I’m in a few Facebook groups like “Bushwick – the Way We Were” and “Ridgewoodites”.  Last night, someone posted photos of Knickerbocker Park in the 60’s, and it prompted me to google our old address.  My old address came right up but I was confused at first, then dismayed by what I saw.  You’ve got to love Google street view.  Our house had a peaked roof, but this building had a roof deck with views of the Manhattan skyline.  There were no balconies on our house – where did those balconies come from?  Where was the little courtyard in the back?  Wait – where was the front stoop?  Stoops were a very important part of our lives.  Sitting and chatting with neighbors on a nice night, or playing stoop ball with the kids from the block, we all had a stoop.  We lived on our stoops.

Our old house had been torn down, replaced by a bigger, characterless box with an additional story.  It was listed on a rental website.  Three 3BR rental units in “Bushwick” (it’s not, but, unbelievably, Bushwick has more cachet than Ridgewood) for over $3,200 each.  I didn’t sleep well last night.  Knowing the house I grew up in was gone was strangely upsetting.  Yet, I see and I am a part of this very transformation happening in Hudson County on a daily basis.  I’ve sold the tear-down house to the developer.  I’ve sold the new, bland replacement condos.  This was how I make my living.

Which brings me back to lasagna.  I spend a great deal of time showing homes;  talking at length about appliance brands, tile styles, bathroom fixtures and floor finishes.  What I remember about our Ridgewood house is the mural on our living room wall.  It depicted an elaborate Roman ruin scene.  I imagine it was painted by hand, surely by another Italian immigrant.  I remember that mural very well.  I also remember being able to see the Empire State Building from my corner.  But the details of rest of the house are lost to me.  I could not tell you what the kitchen cabinets looked like, or whether the floors were hardwood or carpet.  What I most clearly recall, are all the family events and Christmas dinners, people overflowing at the downstairs kitchen table because all the cousins from Brooklyn were with us.   I’d help make the lasagna with my grandmother, sneaking pieces of mozzarella and the broken off, curly end bits of the lasagna noodles.

Next time you go out looking at properties – maybe at that old house you’d like to renovate, and the little, foreign-sounding grandma is sitting in the kitchen, do me a favor and step outside to talk to your contractor talk about your demo plans.  When people live a life in a place, it can be hard for them to accept that it is going to be destroyed.  It was hard for me and I’ve been gone from my house for 50 years!  Finally, those immigrants who built the old houses, painted the murals, made the stained glass, did the elaborate tile work and intricate millwork had skills that today are few and far between.  My own grandfather was a bricklayer.  Today’s immigrants can be found waiting for work in the parking lot at Lowe’s.  They are the ones willing to do the difficult, often dangerous manual labor jobs.  Maybe if they work hard enough, and save everything, their kids and grandkids can get an education and keep their hands soft and clean.  If only our broken society will continue to allow for such opportunity in the future.  I have to believe that like me, they deserve the chance.

As much as we would all wish for a lovely home, the importance of its physical details will fade with time.  What remains are the memories created in the home.  So during this holiday season, I hope you make your own lasagna memories.  May your home be filled with family, fun, and food.  All our best for a safe, healthy and prosperous 2018.  Thank you for being loyal readers.  We look forward to bringing more information next year.

xmas pix

  1. M. R.

    I rarely post, but I want to say thank you for all of your hard work.
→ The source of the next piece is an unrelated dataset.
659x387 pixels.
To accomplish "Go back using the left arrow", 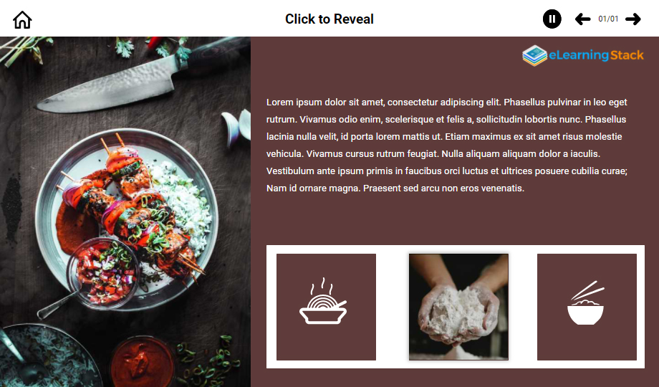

You provide so much information, and I want to say I appreciate it very much. Merry Christmas to you and your family.

  2. Lori

    Thanks, MR! Merry Christmas to you and yours, as well.

  3. Susana

    Beautiful post Lori.

  4. JC

    Well written…Merry Christmas. Thank you for the effort you put forward in this blog.

  5. Lori Turoff

    Thanks, guys. Hope you have a great Christmas and have fun plans for New Year’s Eve!